What this portioning-off of the day (or however much time you have) does is makes sure you do at least some of everything you want to do. Even if you don’t finish everything in the group, you’ve made progress in that area of your life or responsibility, and when you take it up next, you are further along. Remember the idea of the trajectory: today is not just any day, it’s a building block for the overall trajectory of your life, so if there’s something you want to make progress on, you’ve got to fit it into your day, even if it’s just a little bit.

One more thing, if you find you can’t stop when the block ends, set a timer. It’s really hard to stop sometimes, but if you don’t, you can get to the end of the day and have left something hanging that you really wanted to do. On the other hand, don’t go through the blocks with blinders on. When it’s important to make a deviation, you’ll know when it’s right. If you get to the end of the day and you still feel great, you’ll know you did the right thing. If not, you’ll know better for next time. Like anything, the blocks are a tool: they’re the steering wheel , you’re the driver.

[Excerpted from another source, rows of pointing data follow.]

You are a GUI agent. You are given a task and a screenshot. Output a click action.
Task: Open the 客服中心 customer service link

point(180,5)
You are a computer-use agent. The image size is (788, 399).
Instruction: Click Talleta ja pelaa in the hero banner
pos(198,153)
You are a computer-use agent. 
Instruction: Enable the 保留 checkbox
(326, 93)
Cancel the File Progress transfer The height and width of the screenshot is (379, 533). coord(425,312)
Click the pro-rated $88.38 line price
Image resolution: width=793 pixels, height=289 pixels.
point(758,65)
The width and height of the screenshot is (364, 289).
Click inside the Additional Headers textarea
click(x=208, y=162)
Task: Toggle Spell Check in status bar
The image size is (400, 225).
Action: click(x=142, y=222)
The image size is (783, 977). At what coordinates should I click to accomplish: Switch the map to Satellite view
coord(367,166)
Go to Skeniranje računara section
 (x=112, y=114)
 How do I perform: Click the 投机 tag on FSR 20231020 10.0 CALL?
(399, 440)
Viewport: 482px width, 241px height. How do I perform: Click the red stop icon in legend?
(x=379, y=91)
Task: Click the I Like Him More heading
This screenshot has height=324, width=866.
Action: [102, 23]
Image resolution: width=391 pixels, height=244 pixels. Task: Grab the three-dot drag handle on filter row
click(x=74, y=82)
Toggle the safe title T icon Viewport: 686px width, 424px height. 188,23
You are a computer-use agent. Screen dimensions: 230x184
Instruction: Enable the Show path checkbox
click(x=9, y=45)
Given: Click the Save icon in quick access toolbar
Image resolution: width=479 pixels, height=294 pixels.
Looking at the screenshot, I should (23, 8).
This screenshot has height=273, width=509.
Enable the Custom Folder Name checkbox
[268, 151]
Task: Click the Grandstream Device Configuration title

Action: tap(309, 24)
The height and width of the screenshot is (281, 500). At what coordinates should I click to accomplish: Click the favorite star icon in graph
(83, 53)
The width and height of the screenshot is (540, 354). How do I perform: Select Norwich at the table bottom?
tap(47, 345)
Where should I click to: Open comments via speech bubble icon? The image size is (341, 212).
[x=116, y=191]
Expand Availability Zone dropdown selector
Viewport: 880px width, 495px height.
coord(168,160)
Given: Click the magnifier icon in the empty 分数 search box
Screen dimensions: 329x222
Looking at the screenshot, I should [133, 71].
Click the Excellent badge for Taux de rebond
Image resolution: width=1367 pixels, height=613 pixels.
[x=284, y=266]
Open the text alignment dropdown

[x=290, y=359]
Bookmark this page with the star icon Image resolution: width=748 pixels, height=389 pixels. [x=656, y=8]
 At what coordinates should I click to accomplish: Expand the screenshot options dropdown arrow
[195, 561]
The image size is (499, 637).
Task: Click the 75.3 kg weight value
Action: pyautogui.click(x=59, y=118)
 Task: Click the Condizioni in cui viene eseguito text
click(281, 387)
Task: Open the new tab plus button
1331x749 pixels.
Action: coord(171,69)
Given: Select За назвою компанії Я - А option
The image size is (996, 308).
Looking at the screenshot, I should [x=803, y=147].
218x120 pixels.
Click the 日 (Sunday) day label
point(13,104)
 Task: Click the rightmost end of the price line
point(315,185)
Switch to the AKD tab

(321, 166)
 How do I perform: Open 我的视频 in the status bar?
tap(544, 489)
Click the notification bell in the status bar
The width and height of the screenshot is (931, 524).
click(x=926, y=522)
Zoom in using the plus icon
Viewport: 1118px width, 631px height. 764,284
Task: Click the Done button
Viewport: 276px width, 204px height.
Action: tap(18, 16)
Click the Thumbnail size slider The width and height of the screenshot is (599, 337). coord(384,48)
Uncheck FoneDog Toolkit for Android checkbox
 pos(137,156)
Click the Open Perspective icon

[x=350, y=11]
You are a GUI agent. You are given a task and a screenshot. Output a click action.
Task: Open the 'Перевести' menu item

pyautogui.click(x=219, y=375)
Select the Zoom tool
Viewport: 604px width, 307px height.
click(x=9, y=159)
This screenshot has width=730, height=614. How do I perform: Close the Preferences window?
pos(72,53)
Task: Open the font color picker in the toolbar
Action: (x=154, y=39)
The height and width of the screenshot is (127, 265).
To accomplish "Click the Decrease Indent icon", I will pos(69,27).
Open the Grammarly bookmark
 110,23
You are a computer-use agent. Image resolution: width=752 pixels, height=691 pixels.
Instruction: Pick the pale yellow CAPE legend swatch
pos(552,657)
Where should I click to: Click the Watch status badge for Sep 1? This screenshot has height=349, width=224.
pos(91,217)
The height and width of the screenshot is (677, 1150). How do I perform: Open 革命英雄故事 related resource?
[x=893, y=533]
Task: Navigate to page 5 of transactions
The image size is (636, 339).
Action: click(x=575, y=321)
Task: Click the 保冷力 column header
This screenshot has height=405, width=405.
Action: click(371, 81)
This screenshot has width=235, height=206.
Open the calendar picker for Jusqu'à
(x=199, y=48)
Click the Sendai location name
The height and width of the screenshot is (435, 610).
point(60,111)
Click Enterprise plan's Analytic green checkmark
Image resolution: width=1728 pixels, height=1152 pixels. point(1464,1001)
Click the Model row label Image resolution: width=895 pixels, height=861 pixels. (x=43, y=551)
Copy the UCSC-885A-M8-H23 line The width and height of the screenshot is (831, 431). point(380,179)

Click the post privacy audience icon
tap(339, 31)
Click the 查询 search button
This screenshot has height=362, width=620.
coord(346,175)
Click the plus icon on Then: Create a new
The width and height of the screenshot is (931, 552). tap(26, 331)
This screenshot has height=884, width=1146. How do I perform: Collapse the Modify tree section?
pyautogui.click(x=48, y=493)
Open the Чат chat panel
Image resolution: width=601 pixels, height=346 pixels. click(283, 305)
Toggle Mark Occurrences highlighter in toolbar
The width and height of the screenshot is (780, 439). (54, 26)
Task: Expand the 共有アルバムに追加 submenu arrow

Key to Symbols – these are the symbols I use, but use what you like:

Scheduling column:

___ (empty) – not scheduled yet

✔️- scheduled

O – might still schedule it later

❌ – removed from scheduling process – not scheduling it today (it’s in, or I’m now putting it in The Bullpen)

Check/Done column:

___ (empty) – not addressed yet

• in progress (this bullet point as “in progress” is a holdover from my Franklin Planner days – “bullet journalists” are using a bullet point as an empty, unaddressed task.)

✔️ – done

❌ – removed from the task list – I’m not doing this and I don’t need to reschedule

O – didn’t do it – sometimes I circle early in the day because want to focus my attention on it. At the end of the day I circle anything undone, make a decision about it, and fill the circle: ❌ for never doing it, → for migrating it forward or back to The Bullpen

→ – an arrow means I’m migrating it forward or back into The Bullpen (note: I don’t put the arrow until after the task is actually written down somewhere else – that way nothing falls through the cracks.) If I weed it out at the beginning of the day, it’s just a plain arrow and shows it was removed from today’s list before the day started. If I’m migrating at the end of the day, the arrow goes inside the circle.

You might wonder why I distinguish between the plain arrow and the circled arrow. It’s because at the end of the day, sometimes I count up my checkmarks against how many tasks were actually on tap for the day and come up with a percentage. What can I say, I like to quantify things.

So, to sum it all up, here’s a recap of my planning process:

  1. Collect
    ♦ Keep a running herd list of all things to do in the Bullpen
    ♦ Compile potential things to do today on the To Do List
    ♦ Group by category
  2. Weed (Assess)
    ♦ weed out what can’t get done
    ♦ migrate forward or send back to the Bullpen
  3. Block
    ♦ Assign blocks for each category
    ♦ checking off the individual tasks in the scheduling column as they get assigned
  4. Shoot! (Execute)
    ♦ I also like to account for what got done, through The Record, and sometimes through a % at the end of the day


If you have any questions, feel free to ask me in the comments. And if you have a favorite planning technique, let me know! In the mean time, here is some…


Kara Benz (Boho Berry)’s planning routine (including her time tracker bar) – It’s not exactly the way I use it, but this is where I got the idea for my timebar.

Timebars by Bullet Journalist Passion Themed Life – similar to Boho Berry’s approach – couldn’t tell you which came first – these posts are within 2 days of each other

Getting Things Done, by David Allen – I have an earlier edition of this book, which is way dated (use a separate piece of paper for each idea and put the stack of papers in your in box!?!?), but I hear the newer version is not as well organized, ironically, so pick your poison when choosing an edition of this book. It’s the concepts that are useful, not necessarily his chosen execution.